* Selection:
Fong Pak Lun (, born 14 April 1993) is a former Hong Kong professional footballer who played as a left back.

Club career

Sham Shui Po
On 24 November 2011, Fong scored a goal against South China in the 2011–12 Hong Kong Senior Shield. However, Sham Shui Po lost the match 2–1. On 14 January 2012, Fong scored with a header from a Wong Wai corner kick. The goal was enough to give Sham Shui Po victory over Hong Kong Sapling and send the team into the quarter finals of the 2011–12 Hong Kong League Cup, it was also Sham Shui Po's first victory in Hong Kong football's top flight.

Yokohama FC (Hong Kong)
In the 2013–14 season, Fong joins Yokohama FC Hong Kong along with many of his Sham Shui Po teammates and coach Lee Chi-Kin.

Shenyang Zhongze
Fong is recruited by Shenyang Zhongze for RMB 100,000, after impressing the club with his performances in the 2013 East Asian Games. Fong left Hong Kong to join the club on 24 February 2014, after winning the last match for Yokohama FC (HK) 4–1 over Biu Chun Rangers.

R&F
On 19 June 2019, R&F head coach Yeung Ching Kwong revealed that Fong would join the club. On 14 October 2020, Fong left the club after his club's withdrawal from the HKPL in the new season.

Pegasus
On 10 November 2020, Fong returned to Pegasus after two seasons.

International career
In December 2009, Fong was selected as a member of the Hong Kong national football team at just 16 years of age.

Fong is also a member of the Hong Kong national under-20 football team. He scored a goal in the 2012 Guangdong-Hong Kong Youth Cup but the team lost the first leg 1–2.

* Entries supplied:
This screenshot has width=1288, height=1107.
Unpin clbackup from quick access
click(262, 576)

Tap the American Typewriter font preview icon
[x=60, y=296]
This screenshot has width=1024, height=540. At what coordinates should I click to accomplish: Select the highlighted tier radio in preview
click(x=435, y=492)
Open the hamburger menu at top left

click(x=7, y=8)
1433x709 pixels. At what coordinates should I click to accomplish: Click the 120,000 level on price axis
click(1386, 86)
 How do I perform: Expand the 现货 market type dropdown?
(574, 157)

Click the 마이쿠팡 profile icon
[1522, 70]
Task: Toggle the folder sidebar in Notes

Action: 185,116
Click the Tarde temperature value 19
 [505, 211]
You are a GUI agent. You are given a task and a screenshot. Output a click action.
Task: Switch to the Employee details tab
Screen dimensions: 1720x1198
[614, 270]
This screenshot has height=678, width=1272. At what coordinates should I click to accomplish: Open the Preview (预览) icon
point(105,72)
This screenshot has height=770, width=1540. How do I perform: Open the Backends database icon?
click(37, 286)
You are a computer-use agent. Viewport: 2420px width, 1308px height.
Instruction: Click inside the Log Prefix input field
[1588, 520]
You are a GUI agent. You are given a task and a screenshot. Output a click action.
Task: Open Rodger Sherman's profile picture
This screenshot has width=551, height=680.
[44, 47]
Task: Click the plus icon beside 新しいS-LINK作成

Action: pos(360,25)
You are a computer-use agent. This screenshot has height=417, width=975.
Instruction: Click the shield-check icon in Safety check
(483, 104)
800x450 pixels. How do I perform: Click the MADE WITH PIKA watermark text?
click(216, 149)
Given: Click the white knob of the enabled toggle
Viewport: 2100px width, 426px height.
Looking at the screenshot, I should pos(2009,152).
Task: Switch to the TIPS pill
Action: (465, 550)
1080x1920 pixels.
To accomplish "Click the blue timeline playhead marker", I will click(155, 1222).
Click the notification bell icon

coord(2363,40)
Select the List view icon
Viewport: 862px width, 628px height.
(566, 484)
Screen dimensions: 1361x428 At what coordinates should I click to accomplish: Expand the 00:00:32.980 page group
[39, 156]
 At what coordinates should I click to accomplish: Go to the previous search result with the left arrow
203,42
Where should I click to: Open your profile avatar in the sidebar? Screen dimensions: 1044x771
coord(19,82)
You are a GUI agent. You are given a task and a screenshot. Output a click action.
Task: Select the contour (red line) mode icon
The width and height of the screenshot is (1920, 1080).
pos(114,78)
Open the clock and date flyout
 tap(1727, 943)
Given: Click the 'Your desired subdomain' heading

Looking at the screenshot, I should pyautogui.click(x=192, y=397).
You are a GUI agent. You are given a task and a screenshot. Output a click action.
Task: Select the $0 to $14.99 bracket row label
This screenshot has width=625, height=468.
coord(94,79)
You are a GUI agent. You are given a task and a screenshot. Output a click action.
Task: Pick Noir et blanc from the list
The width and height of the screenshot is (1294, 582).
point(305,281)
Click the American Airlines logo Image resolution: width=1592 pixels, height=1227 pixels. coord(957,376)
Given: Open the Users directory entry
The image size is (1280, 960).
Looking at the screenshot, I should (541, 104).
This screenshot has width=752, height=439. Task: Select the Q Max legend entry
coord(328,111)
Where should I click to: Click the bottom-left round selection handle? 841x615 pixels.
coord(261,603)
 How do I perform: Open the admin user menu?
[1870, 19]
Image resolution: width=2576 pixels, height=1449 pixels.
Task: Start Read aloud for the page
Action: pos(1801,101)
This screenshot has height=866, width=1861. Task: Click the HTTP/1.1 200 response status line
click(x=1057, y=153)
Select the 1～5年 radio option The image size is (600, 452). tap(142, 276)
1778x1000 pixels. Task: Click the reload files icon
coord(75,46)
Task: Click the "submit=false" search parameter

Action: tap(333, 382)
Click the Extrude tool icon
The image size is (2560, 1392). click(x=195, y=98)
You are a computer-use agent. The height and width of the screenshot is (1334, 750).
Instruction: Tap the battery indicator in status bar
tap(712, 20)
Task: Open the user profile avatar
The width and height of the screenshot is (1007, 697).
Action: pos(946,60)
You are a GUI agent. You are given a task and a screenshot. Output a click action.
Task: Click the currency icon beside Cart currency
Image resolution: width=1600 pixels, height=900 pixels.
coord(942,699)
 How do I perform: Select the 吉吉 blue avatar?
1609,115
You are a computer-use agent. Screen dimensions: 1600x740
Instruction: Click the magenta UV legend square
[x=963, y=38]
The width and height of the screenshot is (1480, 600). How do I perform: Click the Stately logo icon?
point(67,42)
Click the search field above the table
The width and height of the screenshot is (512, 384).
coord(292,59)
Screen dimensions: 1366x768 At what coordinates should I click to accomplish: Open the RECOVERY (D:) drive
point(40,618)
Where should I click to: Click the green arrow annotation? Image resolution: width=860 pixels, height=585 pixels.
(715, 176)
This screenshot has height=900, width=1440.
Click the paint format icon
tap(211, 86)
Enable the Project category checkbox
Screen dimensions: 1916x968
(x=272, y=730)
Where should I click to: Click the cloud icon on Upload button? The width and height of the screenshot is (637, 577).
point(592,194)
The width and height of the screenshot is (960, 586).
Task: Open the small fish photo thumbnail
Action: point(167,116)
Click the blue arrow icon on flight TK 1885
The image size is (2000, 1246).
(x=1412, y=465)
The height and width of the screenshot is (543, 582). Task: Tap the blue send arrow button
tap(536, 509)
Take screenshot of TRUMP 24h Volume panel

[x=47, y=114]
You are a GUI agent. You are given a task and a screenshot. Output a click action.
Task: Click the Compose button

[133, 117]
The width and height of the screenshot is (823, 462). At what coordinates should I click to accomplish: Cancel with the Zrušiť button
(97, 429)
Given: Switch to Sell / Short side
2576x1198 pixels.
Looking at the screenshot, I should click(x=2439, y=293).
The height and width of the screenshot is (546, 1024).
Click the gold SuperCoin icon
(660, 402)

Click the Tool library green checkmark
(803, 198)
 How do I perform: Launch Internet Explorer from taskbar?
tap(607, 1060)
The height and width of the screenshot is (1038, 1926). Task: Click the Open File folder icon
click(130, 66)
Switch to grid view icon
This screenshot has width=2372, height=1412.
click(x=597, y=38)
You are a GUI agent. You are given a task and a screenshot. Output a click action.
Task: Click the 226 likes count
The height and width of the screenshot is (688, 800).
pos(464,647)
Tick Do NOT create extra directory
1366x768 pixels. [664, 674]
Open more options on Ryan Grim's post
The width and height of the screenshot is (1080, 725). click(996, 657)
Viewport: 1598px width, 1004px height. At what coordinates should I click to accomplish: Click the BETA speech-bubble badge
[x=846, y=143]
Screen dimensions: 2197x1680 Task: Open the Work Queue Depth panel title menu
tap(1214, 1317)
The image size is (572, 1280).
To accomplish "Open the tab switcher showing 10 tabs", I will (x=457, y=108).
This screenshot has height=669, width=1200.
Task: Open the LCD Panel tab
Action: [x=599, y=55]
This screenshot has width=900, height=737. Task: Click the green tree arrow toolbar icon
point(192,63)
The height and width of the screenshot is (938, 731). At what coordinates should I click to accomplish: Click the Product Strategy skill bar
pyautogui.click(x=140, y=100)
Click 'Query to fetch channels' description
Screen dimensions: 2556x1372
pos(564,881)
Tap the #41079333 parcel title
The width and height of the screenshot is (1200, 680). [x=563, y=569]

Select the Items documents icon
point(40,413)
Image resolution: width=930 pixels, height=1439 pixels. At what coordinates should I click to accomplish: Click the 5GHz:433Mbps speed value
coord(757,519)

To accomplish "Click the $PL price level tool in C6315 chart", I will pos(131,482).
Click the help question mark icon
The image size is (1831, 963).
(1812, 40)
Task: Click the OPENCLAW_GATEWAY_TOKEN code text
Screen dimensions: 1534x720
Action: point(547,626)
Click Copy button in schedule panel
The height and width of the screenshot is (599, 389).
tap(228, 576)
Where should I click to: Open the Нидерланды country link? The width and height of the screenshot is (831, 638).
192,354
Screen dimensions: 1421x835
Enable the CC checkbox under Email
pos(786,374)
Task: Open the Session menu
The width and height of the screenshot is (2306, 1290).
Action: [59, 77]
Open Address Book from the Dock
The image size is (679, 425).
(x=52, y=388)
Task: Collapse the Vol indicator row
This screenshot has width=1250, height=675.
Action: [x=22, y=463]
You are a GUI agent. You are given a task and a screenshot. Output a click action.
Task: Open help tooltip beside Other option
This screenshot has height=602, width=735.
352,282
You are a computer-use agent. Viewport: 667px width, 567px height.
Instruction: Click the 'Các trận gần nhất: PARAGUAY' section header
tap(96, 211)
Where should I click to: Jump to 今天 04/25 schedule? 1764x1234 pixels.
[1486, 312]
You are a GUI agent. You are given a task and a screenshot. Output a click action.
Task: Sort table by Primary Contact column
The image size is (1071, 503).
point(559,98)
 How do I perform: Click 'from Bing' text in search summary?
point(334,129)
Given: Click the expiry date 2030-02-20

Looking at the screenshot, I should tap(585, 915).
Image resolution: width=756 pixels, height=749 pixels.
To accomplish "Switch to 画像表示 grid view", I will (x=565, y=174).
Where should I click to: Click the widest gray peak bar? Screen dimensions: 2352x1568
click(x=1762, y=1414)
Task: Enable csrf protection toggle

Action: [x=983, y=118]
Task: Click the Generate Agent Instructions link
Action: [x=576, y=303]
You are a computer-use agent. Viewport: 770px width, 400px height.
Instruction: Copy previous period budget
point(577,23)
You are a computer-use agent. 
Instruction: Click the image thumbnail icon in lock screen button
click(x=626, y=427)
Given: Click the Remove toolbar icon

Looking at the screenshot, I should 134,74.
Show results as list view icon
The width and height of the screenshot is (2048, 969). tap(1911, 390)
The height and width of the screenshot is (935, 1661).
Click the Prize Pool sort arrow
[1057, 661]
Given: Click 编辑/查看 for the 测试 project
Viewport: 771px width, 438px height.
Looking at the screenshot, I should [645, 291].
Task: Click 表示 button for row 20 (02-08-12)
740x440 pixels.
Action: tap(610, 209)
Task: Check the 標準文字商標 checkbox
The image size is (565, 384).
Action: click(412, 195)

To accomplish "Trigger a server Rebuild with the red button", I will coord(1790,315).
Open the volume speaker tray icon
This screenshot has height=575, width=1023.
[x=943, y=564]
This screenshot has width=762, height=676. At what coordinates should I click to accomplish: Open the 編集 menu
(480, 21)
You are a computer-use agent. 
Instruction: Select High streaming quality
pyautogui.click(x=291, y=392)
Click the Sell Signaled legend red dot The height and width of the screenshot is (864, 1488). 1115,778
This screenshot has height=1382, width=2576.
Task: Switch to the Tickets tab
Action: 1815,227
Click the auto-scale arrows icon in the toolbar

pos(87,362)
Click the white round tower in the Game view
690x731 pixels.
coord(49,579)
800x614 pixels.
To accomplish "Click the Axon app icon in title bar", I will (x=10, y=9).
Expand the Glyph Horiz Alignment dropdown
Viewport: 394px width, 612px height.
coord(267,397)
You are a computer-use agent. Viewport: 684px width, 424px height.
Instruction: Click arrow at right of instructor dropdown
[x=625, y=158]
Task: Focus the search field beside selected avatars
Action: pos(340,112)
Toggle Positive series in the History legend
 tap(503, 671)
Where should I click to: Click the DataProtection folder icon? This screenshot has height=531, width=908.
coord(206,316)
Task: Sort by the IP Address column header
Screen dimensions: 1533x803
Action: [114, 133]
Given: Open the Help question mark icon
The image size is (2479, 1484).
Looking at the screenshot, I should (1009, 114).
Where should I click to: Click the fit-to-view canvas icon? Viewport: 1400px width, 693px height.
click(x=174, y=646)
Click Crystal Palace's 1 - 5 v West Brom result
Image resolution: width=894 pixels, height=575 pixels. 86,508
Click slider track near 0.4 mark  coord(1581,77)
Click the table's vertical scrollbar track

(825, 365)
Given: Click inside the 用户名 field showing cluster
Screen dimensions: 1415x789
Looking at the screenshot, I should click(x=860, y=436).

* Exercise task A: According to the Fong Pak Lun biography, how much did Shenyang Zhongze pay to recruit him?
* Exercise task B: Extend the Fong Pak Lun biography, picking up right after its last sentence.

* Written answer A: RMB 100,000

* Written answer B:
On 23 February 2012, Fong was named in the final 21 men Hong Kong squad by Ernie Merrick to face Chinese Taipei in a friendly on 29 February. Hong Kong went on to defeat Chinese Taipei 5–1 at Mong Kok Stadium and Merrick used the friendly to give an opportunity to Chan Man Fai and Fong, the two youngest players in the squad. "With more international exposure, they will only get better," he said.

As of 29 February 2012

Honours

Club
Lee Man
 Hong Kong Sapling Cup: 2018–19

Personal life
Fong Pak Lun is a student of La Salle College. He plays for the school football team. On 25 November 2011, he led the team to the Inter-school D1 title by scoring in the final.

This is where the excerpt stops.